Bucket sort is not an overly complex algorithm in general: we could potentially make a new, simpler, generic implementation, depending on how tightly coupled the buckets are with how Boost.Graph is using it. (I have a little experience with these algorithms and a little spare time to work on open source projects at the moment.)
not sure. "generic", "simple" and "fast" are harder to achieve simultaneously. especially, the current interface is quite useful.
i expect that a new implementation will lead to similar choices and tradeoffs. i'd suggest to change the current code, if you can think of a better way. YMMV.
please, if you have time, consider testing this more, including the shorter integer types. some simple randomised testing would have easily revealed the original bug.
I guess the answer in the end was that it does affect it [graph::bmd].
a corner case, but yes.
I just ran the unit test and it returned "broken", which was unexpected. Is that what it's returning for you?
Hmmm, maybe just something to do with the way I compiled it manually, because when I run it as part of the Boost.Graph test suite, it passes. Kinda weird, though.
On Sun, Oct 14, 2018 at 03:02:09AM -0700, Jeremy W. Murphy wrote:
Hmmm, maybe just something to do with the way I compiled it manually, because when I run it as part of the Boost.Graph test suite, it passes. Kinda weird, though.
I only have this. never tried to use the test suite.
test$ g++ bucket_sorter_2u.cpp # uses system headers (old) test$ ./a.out | grep -e good -e broken broken test$ g++ bucket_sorter_2u.cpp -I../include test$ ./a.out | grep -e good -e broken good
I ticked the "Allow edits from maintainers" box. please feel free.
OK, yeah, I must have picked up the system headers by accident when I compiled it manually.
I ticked the "Allow edits from maintainers" box. please feel free.
I'm not a maintainer. :)
@felix-salfelder Could you rebase your PR? More CI tests are in devel, as well as other fixes.
This PR is against master, and should be against develop.
@felix-salfelder What is your status on this?
On Thu, Nov 01, 2018 at 07:36:12AM -0700, jrmarsha wrote:
@felix-salfelder What is your status on this?
tried to follow your instructions (rebase etc.). thought it worked.
(short on time.) what else can I do?
It really is just rebasing on boostorg/develop .
On Mon, Nov 05, 2018 at 01:53:14PM -0800, jrmarsha wrote:
It really is just rebasing on boostorg/develop .
rebased to f7dfafb5af0ca. was it the right one?
thanks!
use the devel tag, not a hash.
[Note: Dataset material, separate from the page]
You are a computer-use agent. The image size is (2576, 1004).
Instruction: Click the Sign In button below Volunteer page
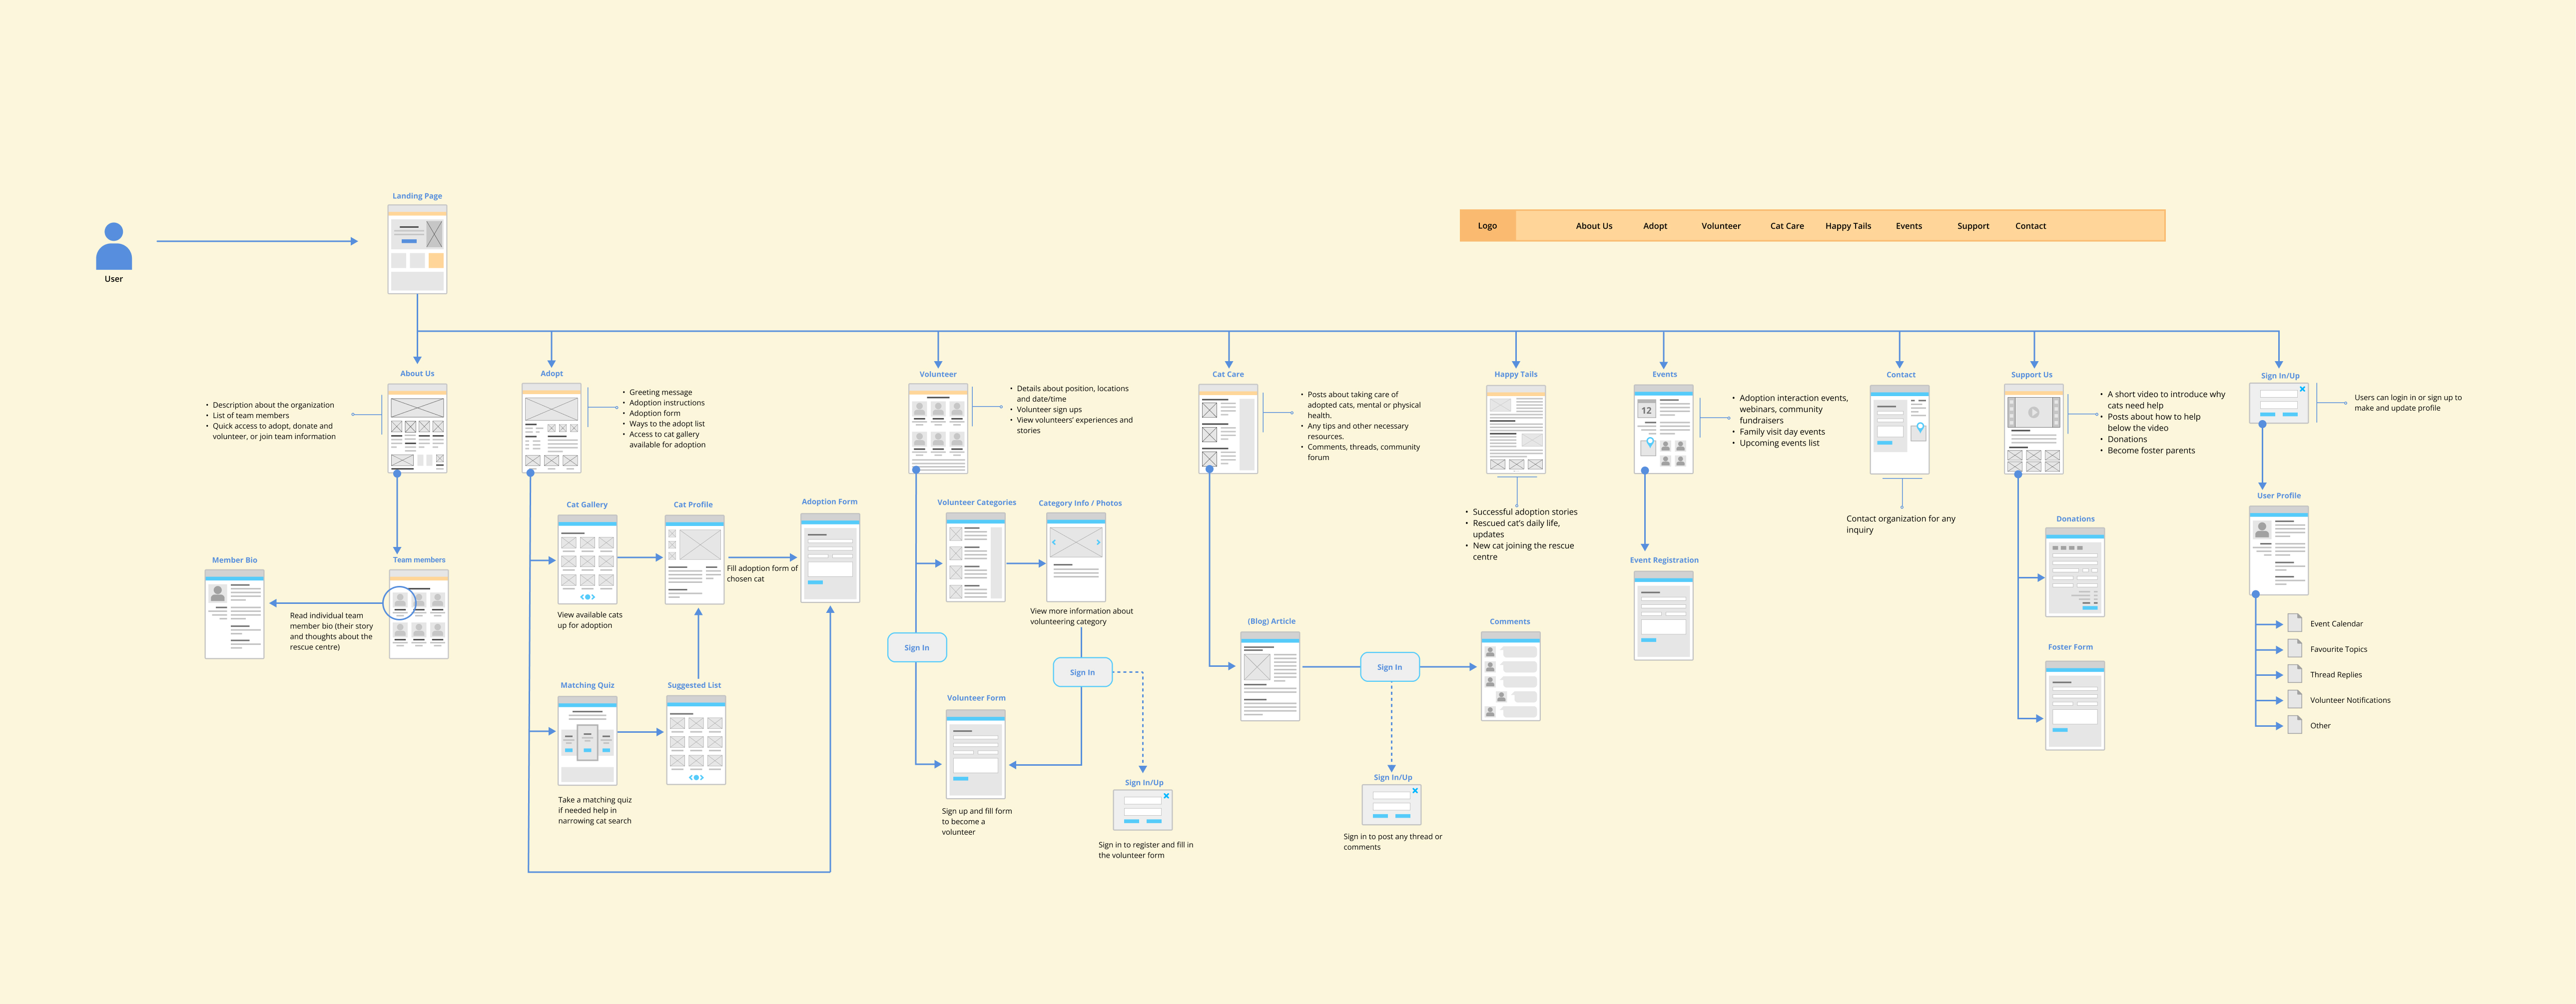pyautogui.click(x=917, y=647)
It'll be good git practice (and lets me be lazy so I can buy a display cable).
On Mon, Nov 05, 2018 at 01:58:39PM -0800, jrmarsha wrote:
use the
develtag, not a hash.
all tags i can see are of the form
[..] boost-1.65.0 boost-1.65.1 boost-1.66.0 boost-1.67.0 boost-1.68.0
no 'devel' here, except for the branch pointing to f7dfafb5af0 on my end (?)
thanks
Well that's isn't right. I'll need you to walk me through how to re-create your setup. How are to making/pulling the graph repo, and how are you rebasing it? All of your explicit steps. You might want to add a gist of a sanitized bash history for me.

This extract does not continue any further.